● **EXERCISE DESCRIPTION**
From the FFmpeg-devel post on type descriptors below, print the passage between "Thu Dec 31 22:15:45" and "a type entirely.", inclusive.

[FFmpeg-devel] [RFC] Type descriptors

Thu Dec 31 22:15:45 EET 2020

On Thu Dec 31 15:35:38 EET 2020, Nicolas George <george at nsup.org> wrote:

> …For each simple type, including enumerations like AVColorRange and flat
> structures like AVReplayGain, have a set of standardized functions for
> common operations, including probably:
>
> - printing;
> - serializing to string;
> - parsing from string;
> …
> These functions will have a standardized name and prototype. They will be
> grouped in structures that describe a type entirely.
>
> Note: this project requires a good unified string API.
This relates to one of FFmpeg's imperfections: it writes human-readable 
text to stdout and stderr in an unpredictable and inconsistent encoding. 
It should be 100% consistently encoded. I suggest it should be Unicode 
in UTF-8 code form.

One of the places where FFmpeg's inconsistent encoding caused me a 
problem was when I was operating on a Quicktime video. FFmpeg (or 
perhaps FFprobe) printed a 4-byte Quicktime tag literally to stdout. The 
tag's byte sequence was not valid UTF-8. It messed up the output. That 
tag, being arbitrary binary data, should have been escaped or printed in 
hex or otherwise represented in valid UTF-8.

I suggest that the type descriptor[1] and Unified string / stream API[2] 
proposals offer a good opportunity to define two separate data types: 
string of text, and stream of bytes. Define encode functions to 
transform text into bytes, and decode functions to transform bytes into 
text. The Python language str, bytes, and codecs architecture[3] is a 
pretty good model.

[Data drawn from a collection]

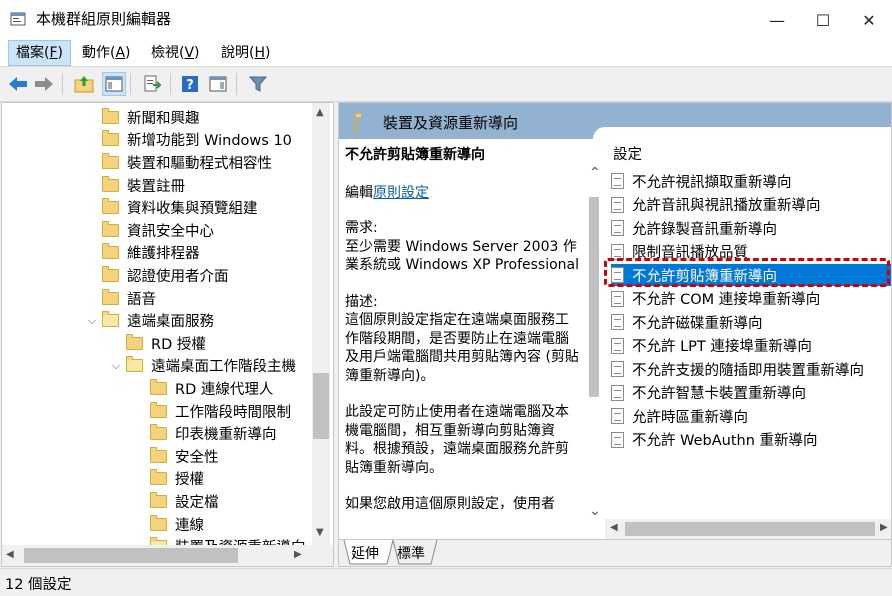  Describe the element at coordinates (152, 84) in the screenshot. I see `export-list-button` at that location.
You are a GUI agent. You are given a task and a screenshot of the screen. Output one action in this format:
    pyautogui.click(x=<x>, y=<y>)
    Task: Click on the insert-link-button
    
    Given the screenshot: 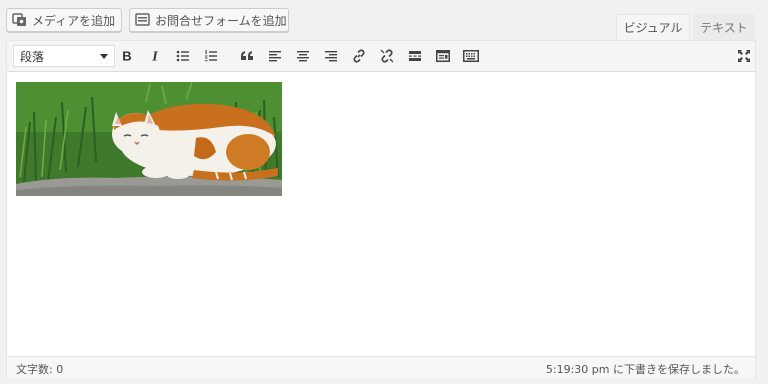 What is the action you would take?
    pyautogui.click(x=359, y=56)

● **RESULT OF THE EXERCISE**
Thu Dec 31 22:15:45 EET 2020

On Thu Dec 31 15:35:38 EET 2020, Nicolas George <george at nsup.org> wrote:

> …For each simple type, including enumerations like AVColorRange and flat
> structures like AVReplayGain, have a set of standardized functions for
> common operations, including probably:
>
> - printing;
> - serializing to string;
> - parsing from string;
> …
> These functions will have a standardized name and prototype. They will be
> grouped in structures that describe a type entirely.